“Let’s Talk Story”: (Re)searching Your Passions, Power, and Potential

Photo of Sean with two Bruin Ambassadors wearing UCLA blue polos at a campus event.

Hey there, new Bruins! Congratulations and welcome to the Bruin family! My name is Sean Sugai, and I am a fourth-year student double majoring in Human Biology and Society and Anthropology with a minor in Public Health. Born and raised in Oʻahu, Hawaiʻi, I am also a proud first-generation and out-of-state college student from an immigrant family and the Hawaiʻi public education system.

There is a phrase we say in Hawaiʻi that causes more than a few stares, raised eyebrows, and double takes from my friends at UCLA who are from the mainland (or the continental US). When people from Hawaiʻi want to catch up with old friends or pass time by sharing memories, we say “let’s talk story.” As a son of Filipino and Japanese immigrant parents, talking story and sharing memories with those around me have been central to my identity and sense of belonging. When I came to college, I struggled to find my footing on campus–from the new food, friends, and coursework to being an entire ocean away from home, I experienced moments that challenged my self-image and how I defined what it means to be successful. However, I found strength in my friends from home and in those moments where we talked story, recalling old memories, confiding in each other for emotional support, and dreaming about where we hope to go one day.

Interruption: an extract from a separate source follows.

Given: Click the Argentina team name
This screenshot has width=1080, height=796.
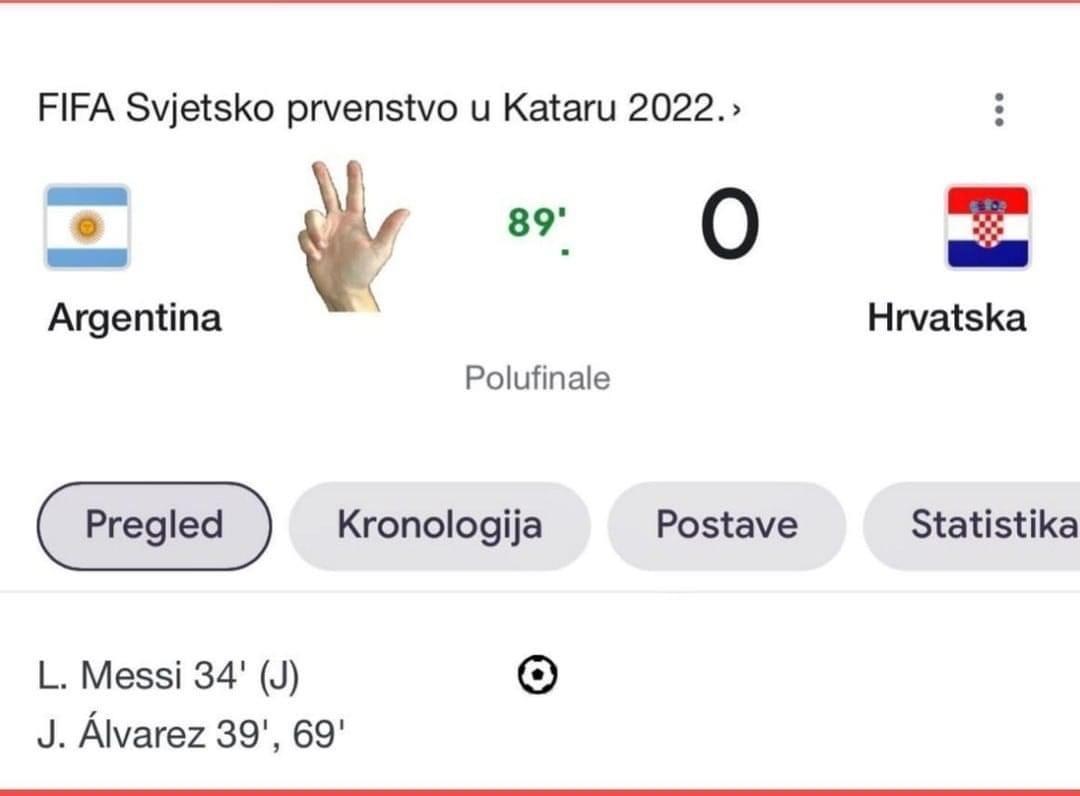Looking at the screenshot, I should (x=135, y=318).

Stories are powerful tools for change, and I learned to harness the potential of storytelling during my time at UCLA through my everyday conversations, coursework, and even research projects. As an Anthropology major, I am not only at the front of critical conversations about social inequalities, but I am also engaging with what it means to use storytelling as a method of sharing knowledge, illuminating personal experiences, and centering the voices of those around me. In the classroom, I engage critical theory in deep discussions on historical texts and current social science research, and through research, I learn how to apply these methodologies and critique theories, effectively placing me once again at the forefront of these critical discourses and debates in the social sciences and beyond.

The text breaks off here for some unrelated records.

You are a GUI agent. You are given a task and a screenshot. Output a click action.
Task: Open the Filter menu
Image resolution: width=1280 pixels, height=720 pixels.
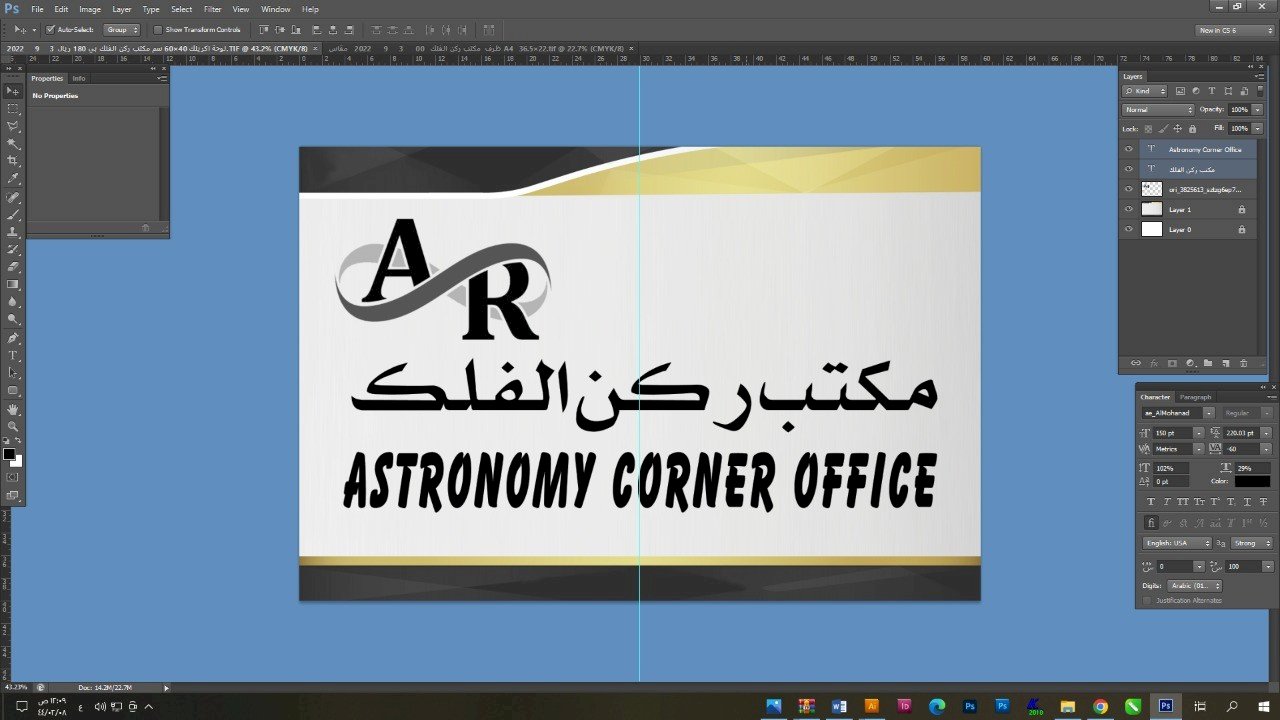[x=212, y=9]
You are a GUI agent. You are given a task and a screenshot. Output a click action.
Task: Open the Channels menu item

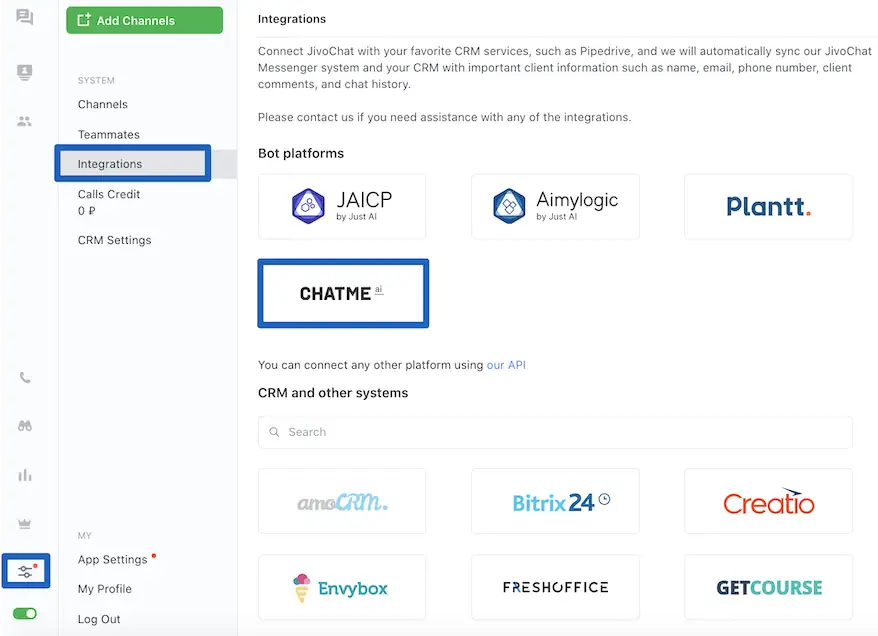[x=103, y=104]
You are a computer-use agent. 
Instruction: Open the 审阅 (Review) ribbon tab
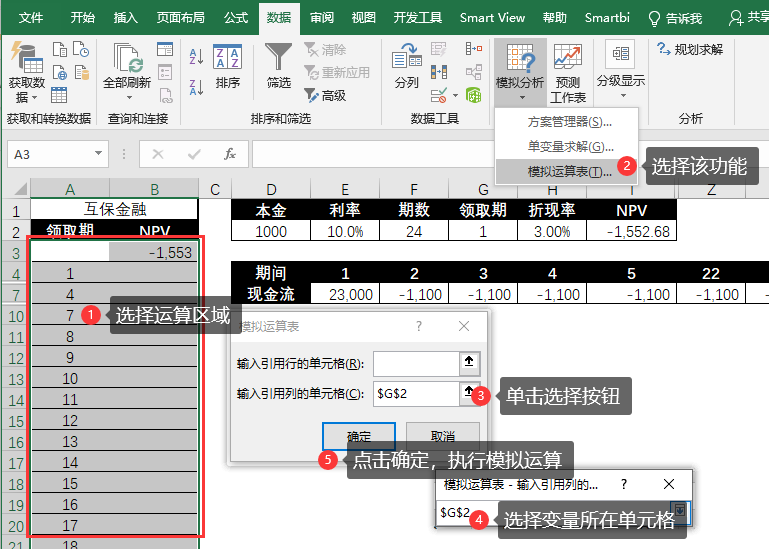(322, 18)
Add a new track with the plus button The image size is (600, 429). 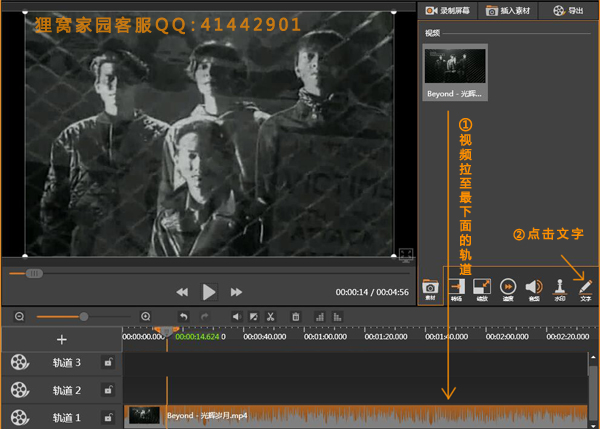(x=60, y=340)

Most importantly, research at UCLA has given me the opportunity to explore my passions for talking story and empowering people in my communities in Hawaiʻi and Los Angeles. I have been overjoyed and honored to participate in the UCLA Lemelson Anthropological Honors Program, the UCLA/Keck Humanistic Inquiry Undergraduate Research Award and Undergraduate Research Fellows Program through Undergraduate Research Center–Humanities, Arts, and Social Sciences, and the UCLA Center for Community Engagement Data Justice Scholars Program and Changemaker Scholar Program. Outside of these programs, I am also an Undergraduate Research Assistant for the Wagman Lab at the UCLA Fielding School of Public Health and the UCLA Heat Lab through the Institute for Society and Genetics. Similar to research, I have also taught a seminar in Spring 2022 called “(Re)considering Race and Heat: How Confronting Climate Change Reveals Anti-Racist Futures”  under the mentorship of Dr. Bharat Jayram Venkat and will be teaching a seminar in Spring 2023 called “Oceanic Filipinx Studies: Currents of Anticolonial and Abolitionist Futures in Hawaiʻi” under the mentorship of Dr. Evyn Lê Espiritu Gandhi.

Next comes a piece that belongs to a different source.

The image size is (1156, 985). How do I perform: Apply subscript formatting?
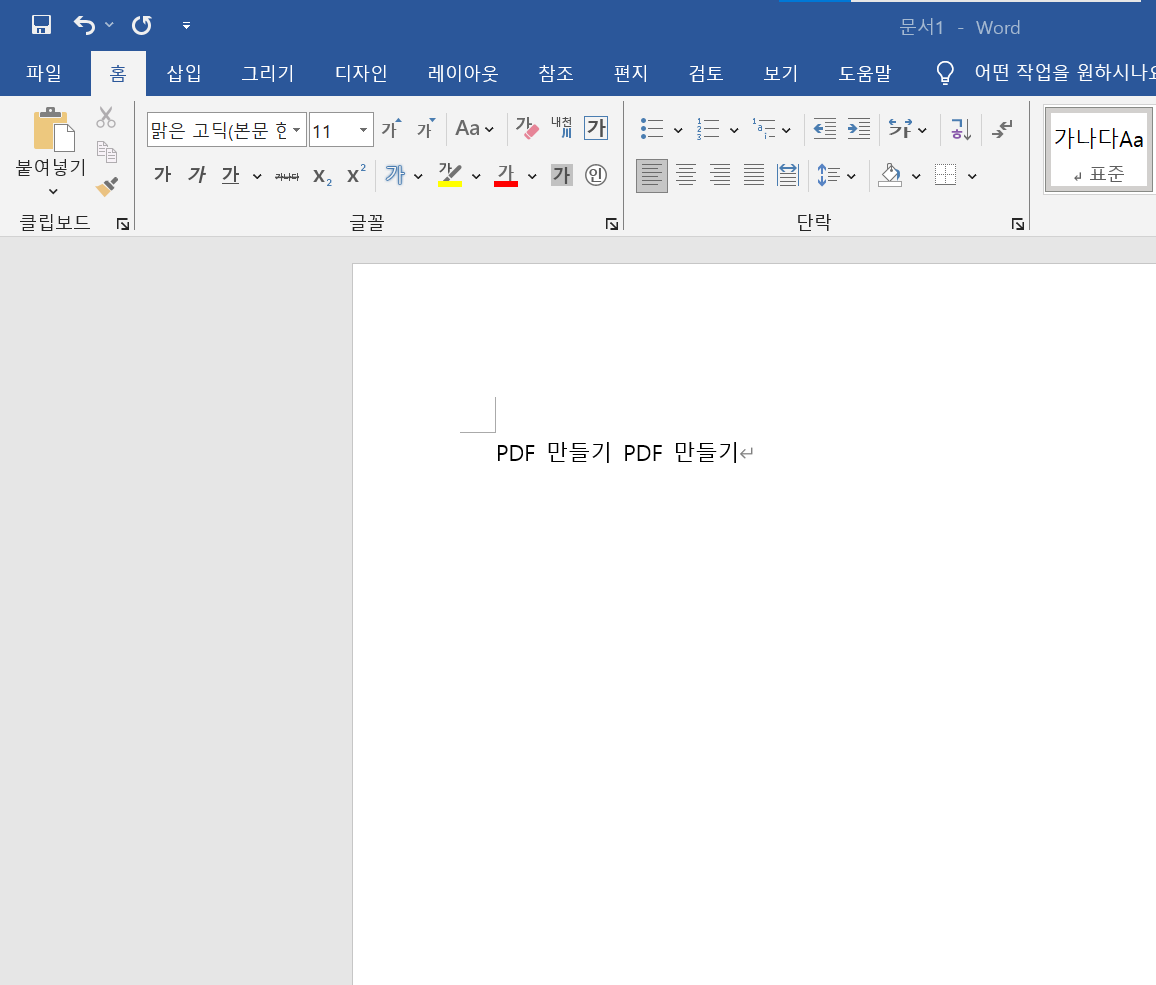click(320, 174)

In all of these spaces, I engage with issues of racial, environmental, and reproductive justice using multiple methodologies, especially oral histories, ethnography, and semi-structured interviews. UCLA has opened my eyes to the possibilities of research that is, at once, community-engaged, historically situated, politically involved, and justice-oriented. For me, these experiences have been priceless, as I have gained immense research and faculty mentorship, as well as financial support for my tuition and research expenses.

As you think about your next steps, I encourage you to think about how UCLA can get you where you want to go without losing yourself in the process. For me, it was bringing a piece of home–talking stories–with me to Los Angeles and turning it into drive and momentum to pursue a professional career in research. And for you, it will be beautifully and authentically different. Tell your own story, and be unapologetic. Be fearless, brave, and passionate. All I ask is that you don’t forget to sit down with a friend sometime, catch up with each other, reminisce on the past, dream about the future, or anything else that comes to mind because there is power in talking story.

Once again, congratulations and welcome to the Bruin family!

Your friend,

Sean Sugai

Photo of Sean at a beach wearing a white shirt.